Step 5 – Evidence reviewed: Checkout distress reduced, shopping trips were completed more often and the person retained community independence. The provider evidenced that structured waiting support improved access.

Governance and Evidence

Governance should show how waiting-related behaviour is identified, planned for and reviewed. Providers should be able to evidence PBS plan updates, appointment planning, transport records, community access reviews, incident analysis, staff briefings and outcome monitoring.

Strong governance connects behaviour to delay conditions. Records should show what the person was waiting for, how the wait was explained, what environmental pressures were present, what support was offered and whether outcomes improved. This creates a clear line of sight from behaviour to waiting difficulty, from waiting difficulty to support action, and from action to outcome.

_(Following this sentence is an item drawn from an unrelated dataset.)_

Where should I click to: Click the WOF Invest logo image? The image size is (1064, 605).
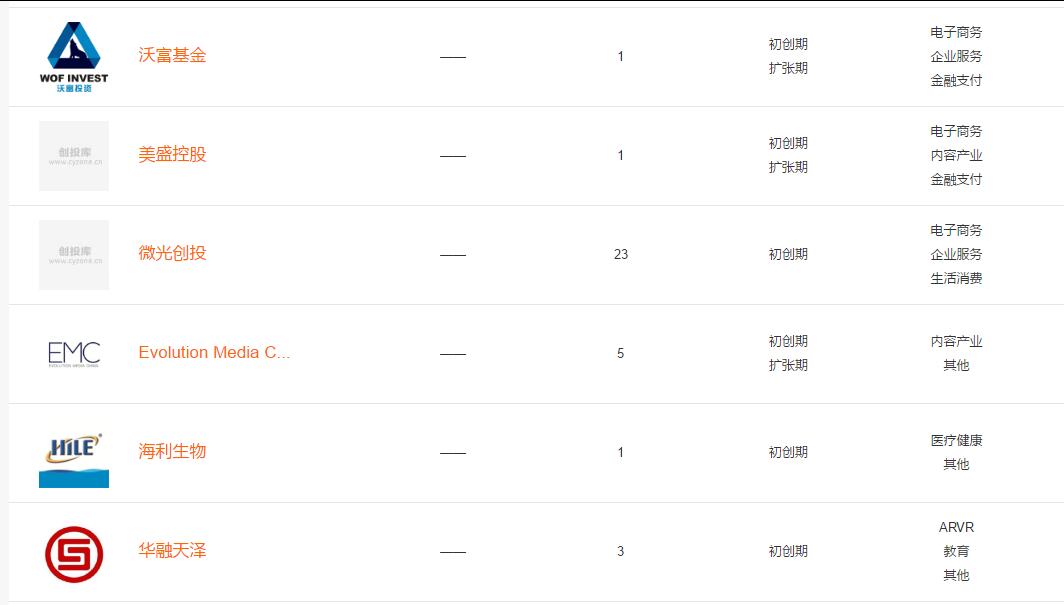(x=74, y=57)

Commissioner and CQC Expectations

Commissioners expect providers to maintain access to ordinary life, health appointments and community activity. They need assurance that predictable waiting barriers are understood and planned for.

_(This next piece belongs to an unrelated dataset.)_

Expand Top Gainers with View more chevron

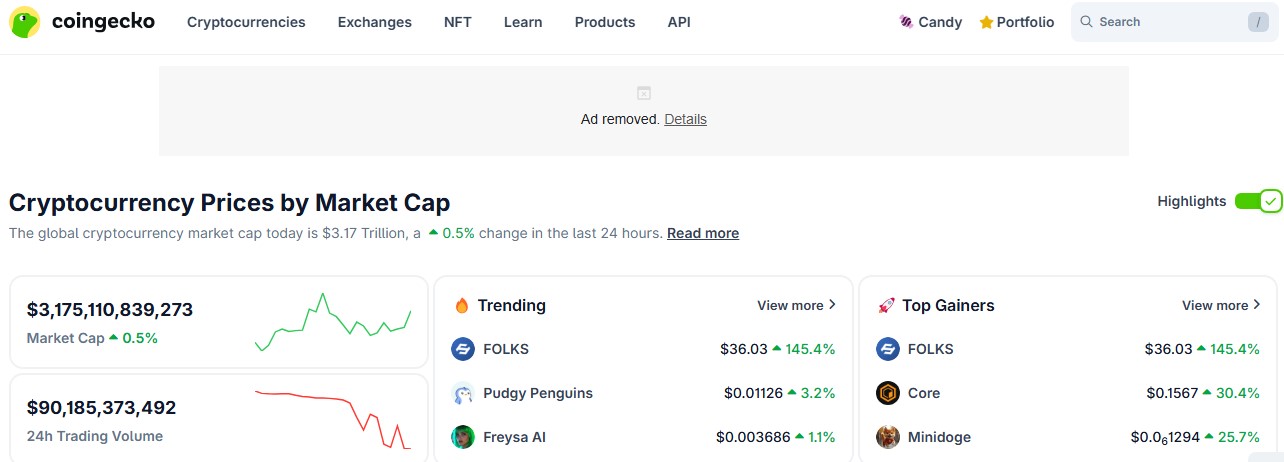coord(1257,305)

CQC will expect care to be person-centred, responsive and accessible. Inspectors may review whether people are supported to access healthcare and community life, whether communication needs are met and whether repeated incidents lead to learning. Strong services demonstrate that waiting support is practical, personalised and evidence-led.

Common Pitfalls

  • Using vague reassurance such as “soon” without explaining what will happen.
  • Preparing the person too early and creating a longer waiting period.
  • Recording queue distress without reviewing crowding, timing and uncertainty.
  • Assuming waiting behaviour is impatience rather than loss of predictability.
  • Failing to plan waiting support before appointments or transport.
  • Measuring success only by incident reduction, not improved access.

Conclusion

Understanding behaviour around waiting and delays helps PBS teams recognise when distress is linked to uncertainty, time processing and reduced control. Behaviour may communicate that the person needs clearer information, shorter waits or a safer waiting environment.

Strong providers make waiting understandable, structured and purposeful. They evidence how better preparation, clearer communication and environmental planning improve access, reduce distress and protect quality of life.